(Saved data entries)
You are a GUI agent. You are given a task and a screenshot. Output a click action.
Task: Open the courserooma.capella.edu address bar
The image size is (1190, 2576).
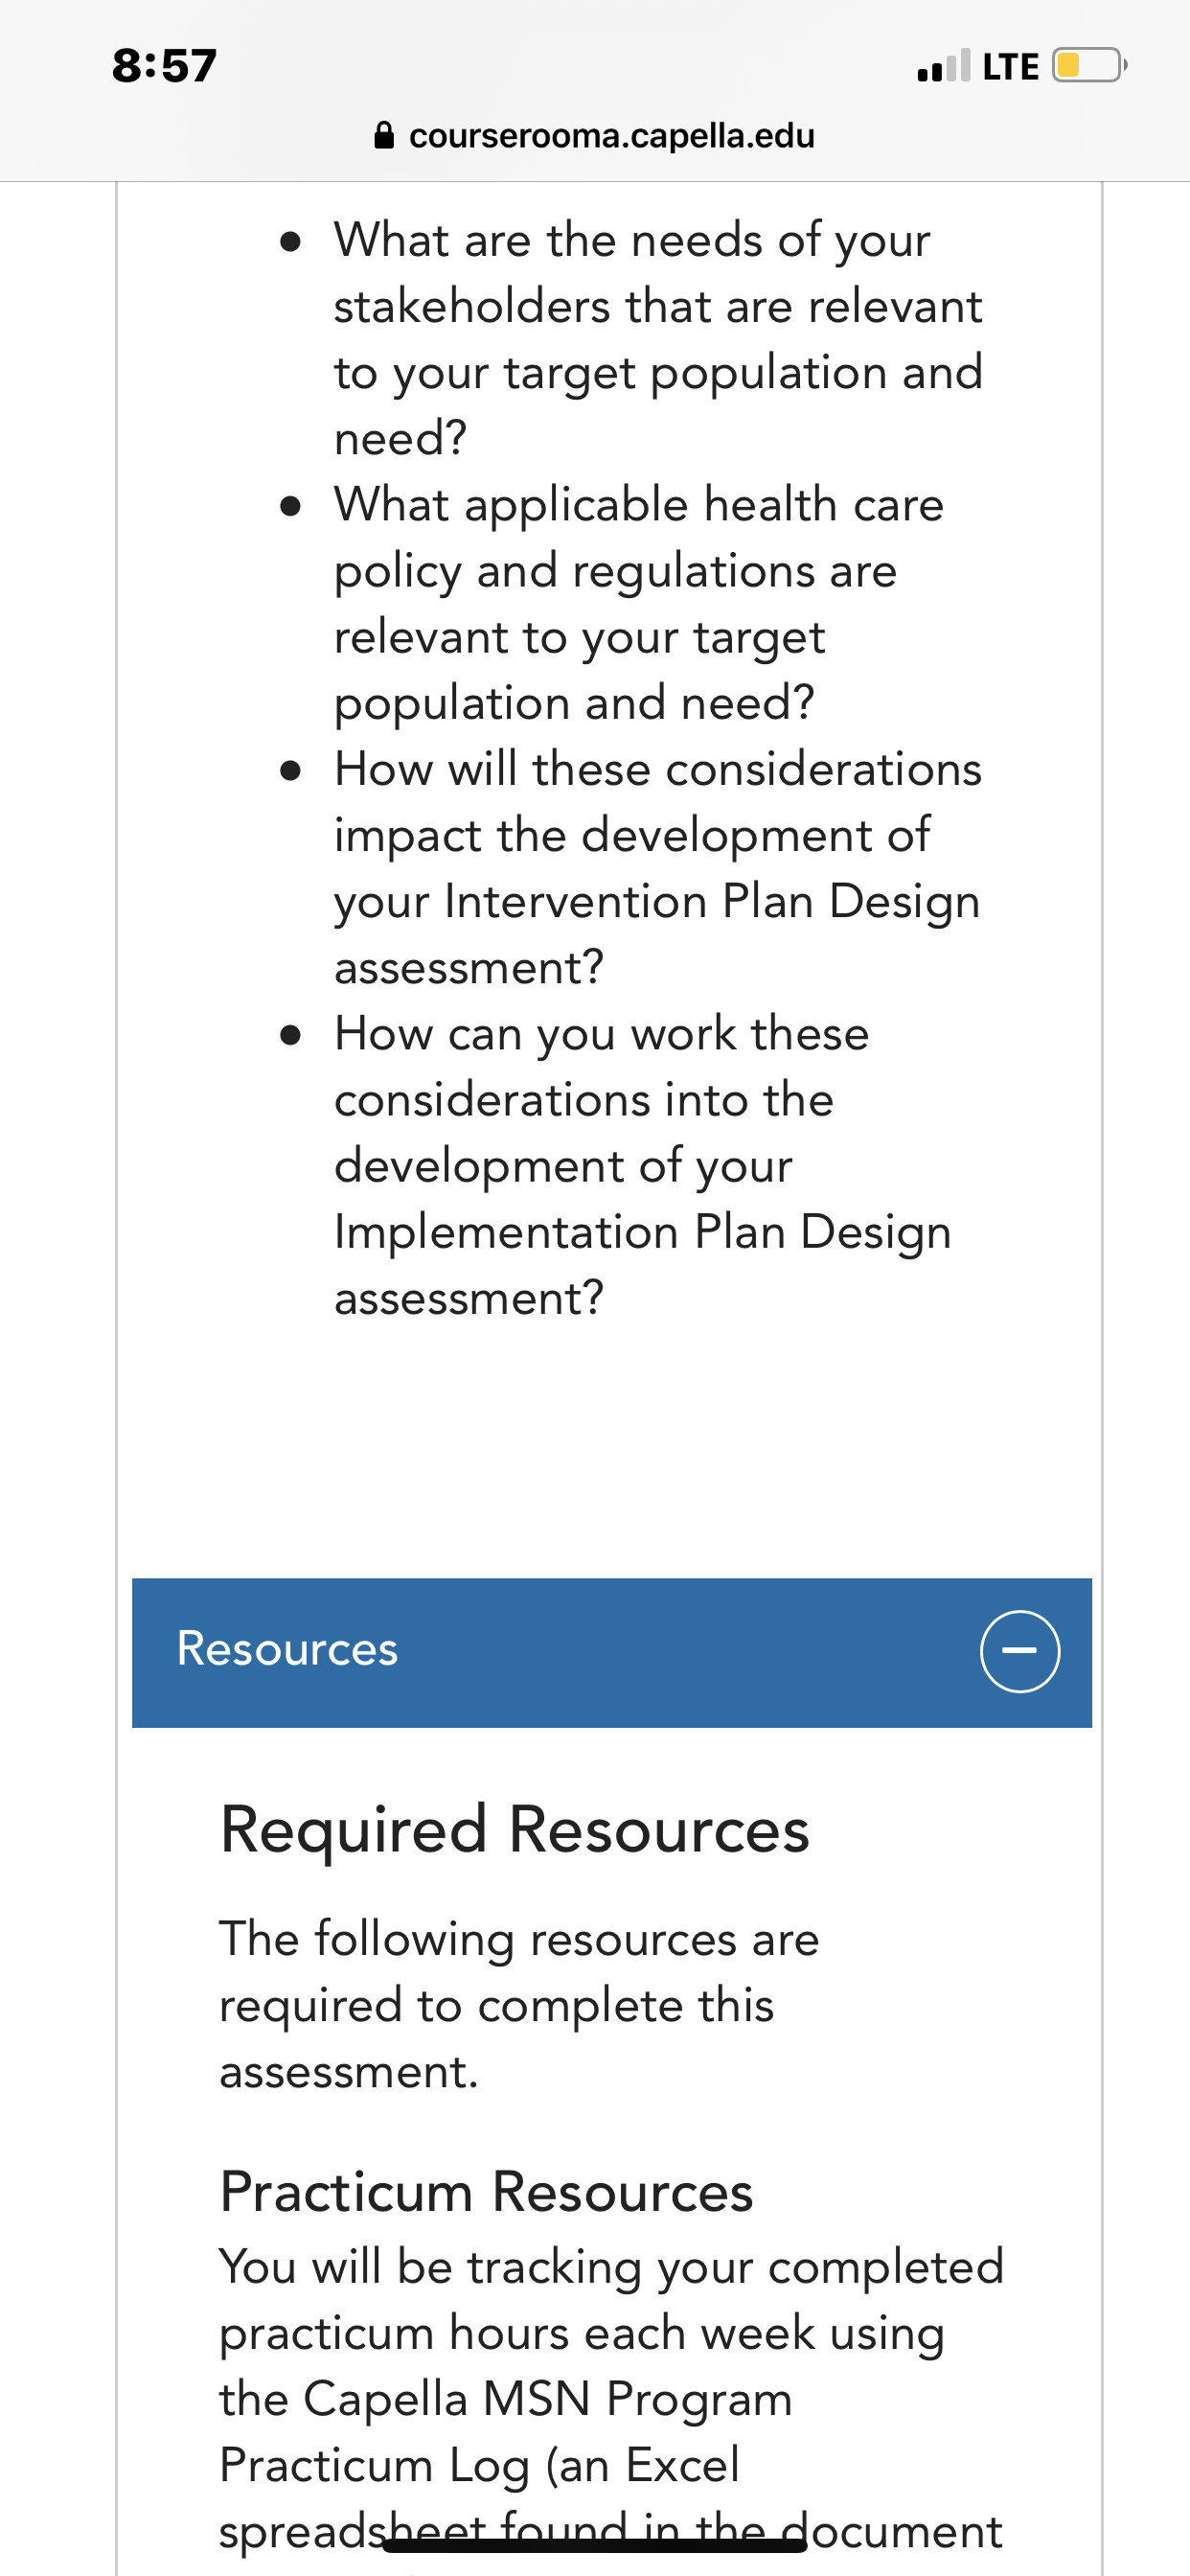pyautogui.click(x=595, y=135)

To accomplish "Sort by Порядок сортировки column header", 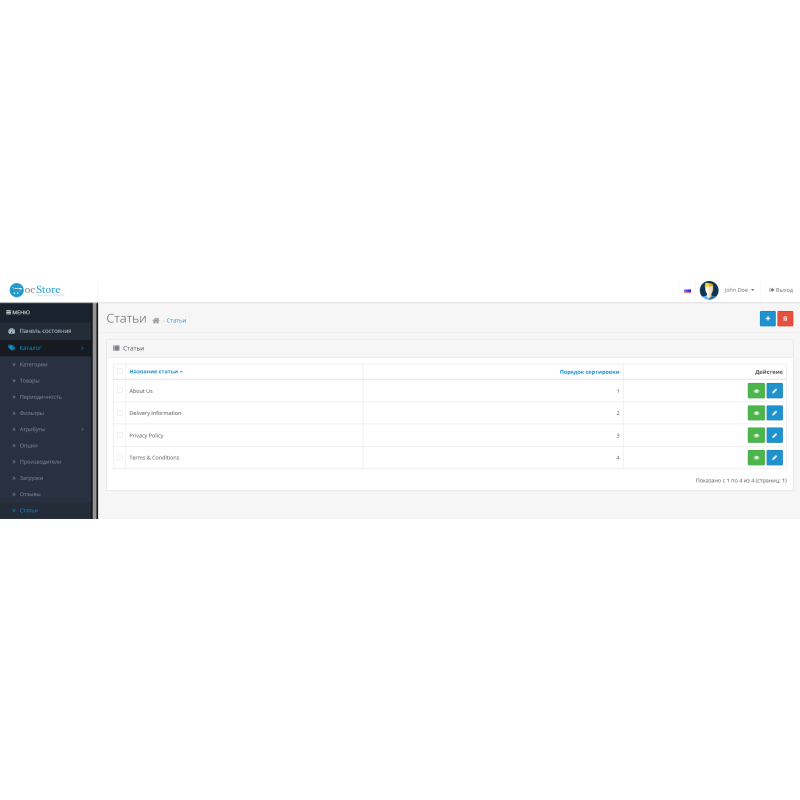I will [x=589, y=371].
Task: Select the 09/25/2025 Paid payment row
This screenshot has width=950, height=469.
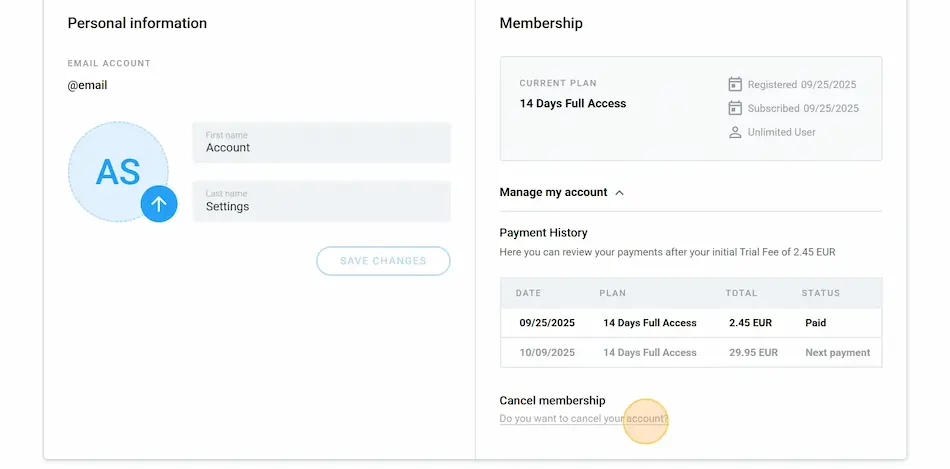Action: tap(691, 323)
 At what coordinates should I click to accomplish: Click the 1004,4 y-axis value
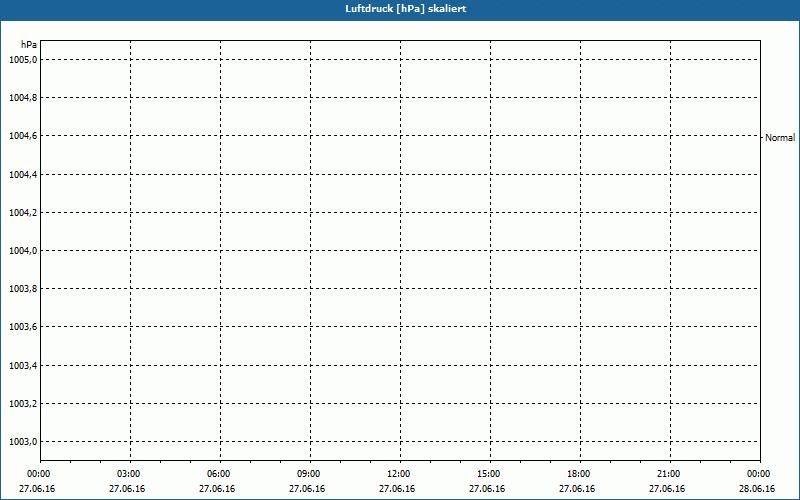[x=23, y=174]
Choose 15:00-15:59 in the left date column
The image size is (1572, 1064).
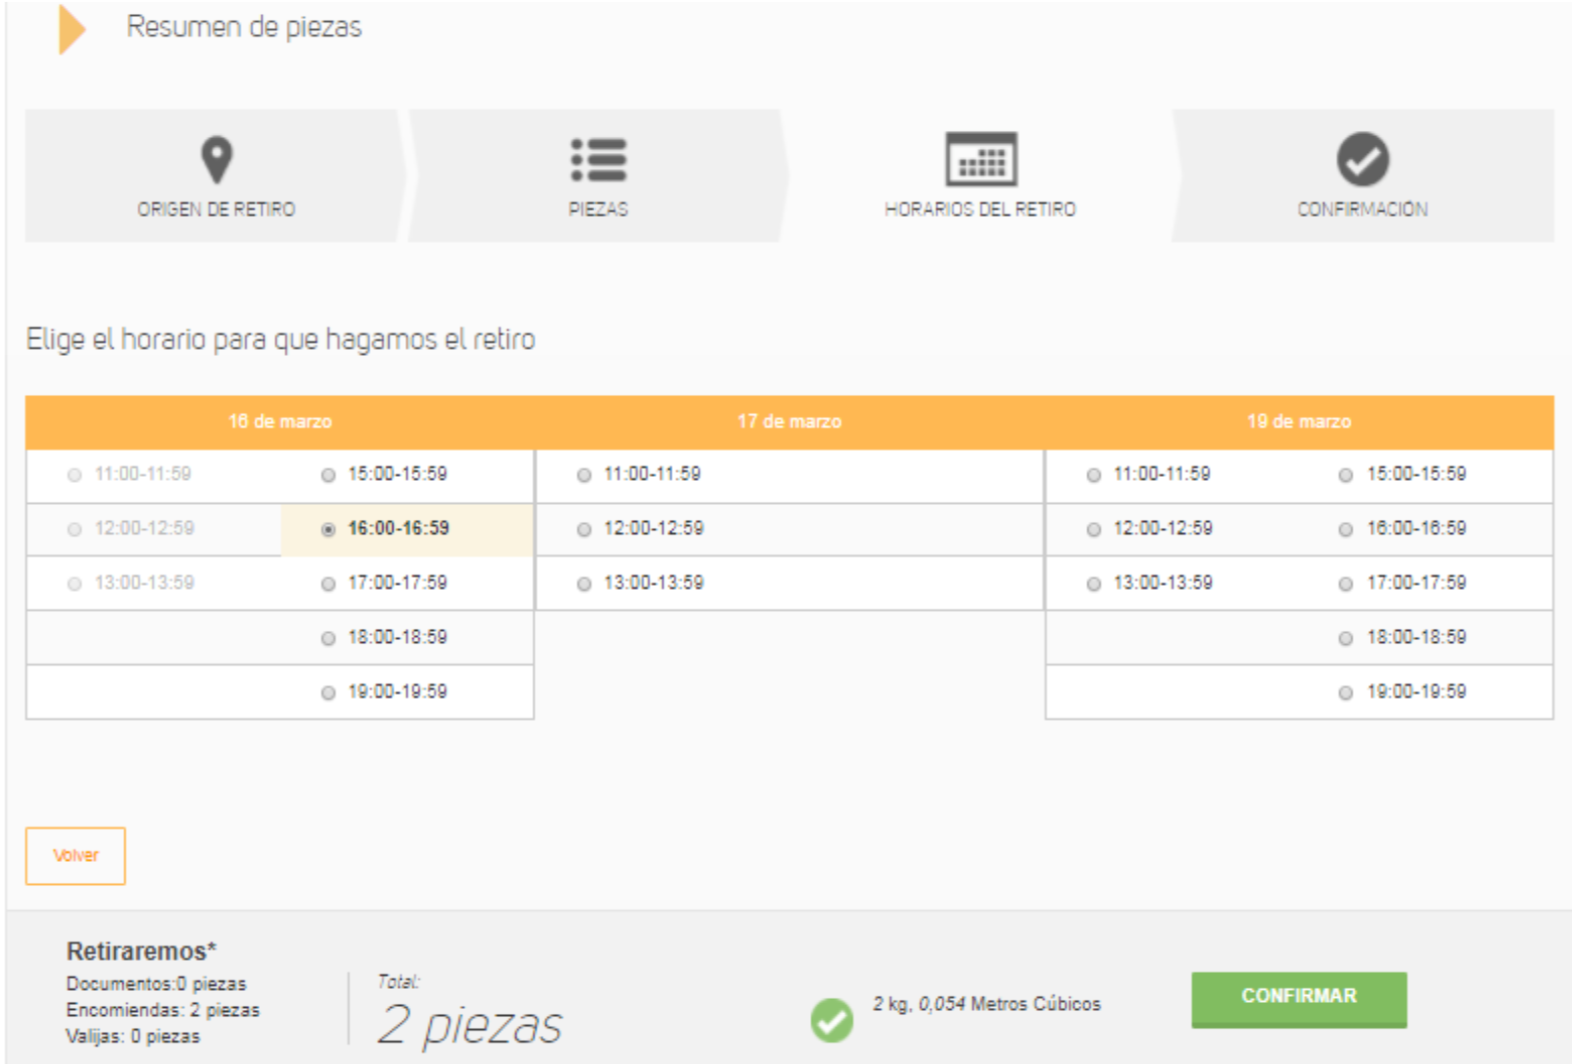pos(328,475)
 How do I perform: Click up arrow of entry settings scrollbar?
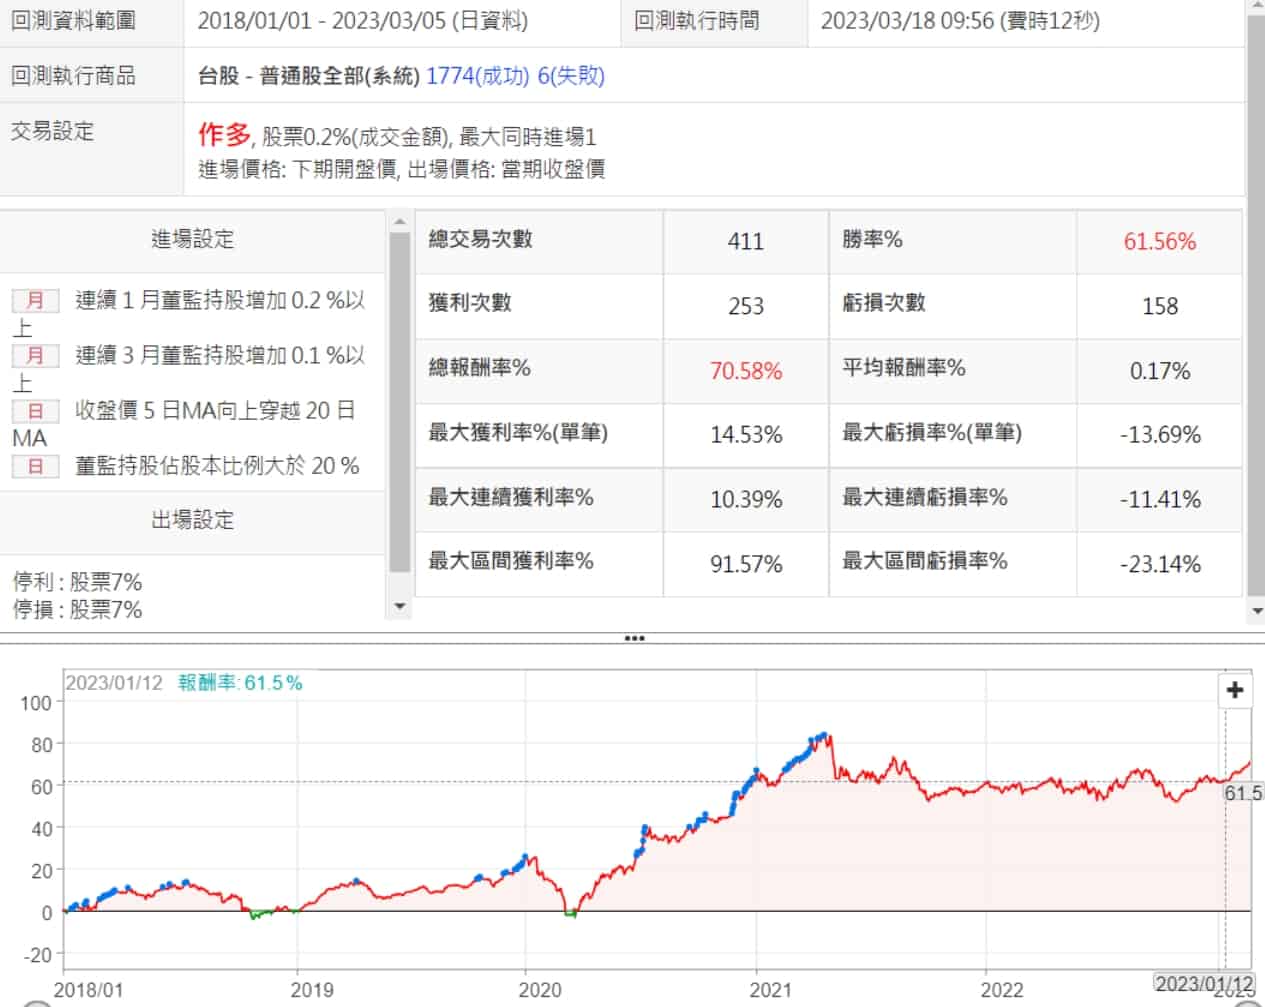[x=400, y=222]
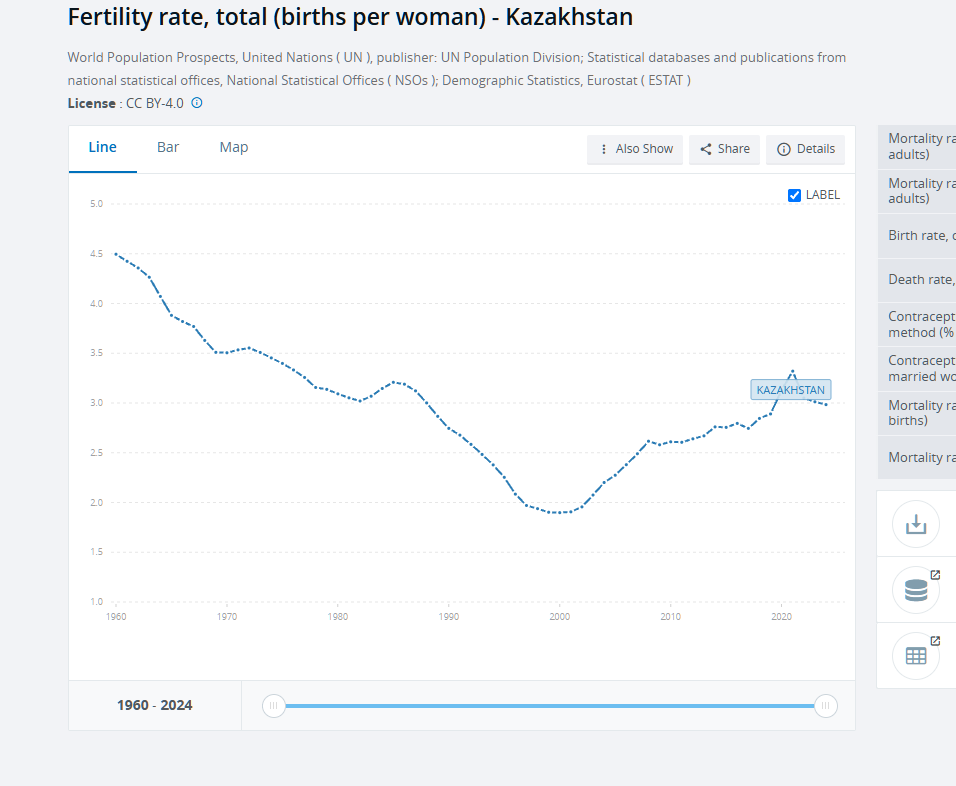
Task: Uncheck the LABEL checkbox
Action: pyautogui.click(x=794, y=195)
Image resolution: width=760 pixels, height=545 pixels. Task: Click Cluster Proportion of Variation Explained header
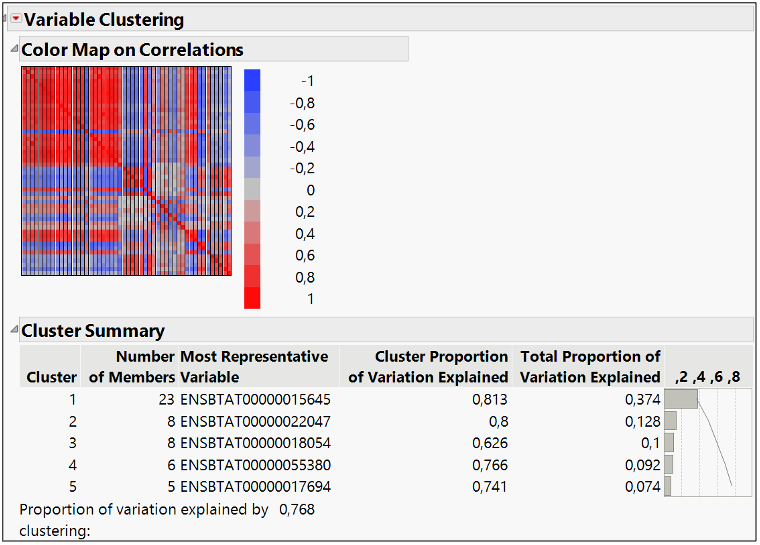click(428, 366)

▶ WORK ITEM:
The lines to restate word for word run from the line that contains "At what coordinates" through the end of the entries above, both ends included. Leave out all pictures and write nothing else.

▶ YOUR SOLUTION:
 At what coordinates should I click to accomplish: Click the 1004,4 y-axis value
[x=23, y=174]
Choose 15:00-15:59 in the left date column
The image size is (1572, 1064).
pos(328,475)
 How do I perform: Click up arrow of entry settings scrollbar?
[x=400, y=222]
Task: Uncheck the LABEL checkbox
Action: pyautogui.click(x=794, y=195)
Image resolution: width=760 pixels, height=545 pixels. Task: Click Cluster Proportion of Variation Explained header
click(428, 366)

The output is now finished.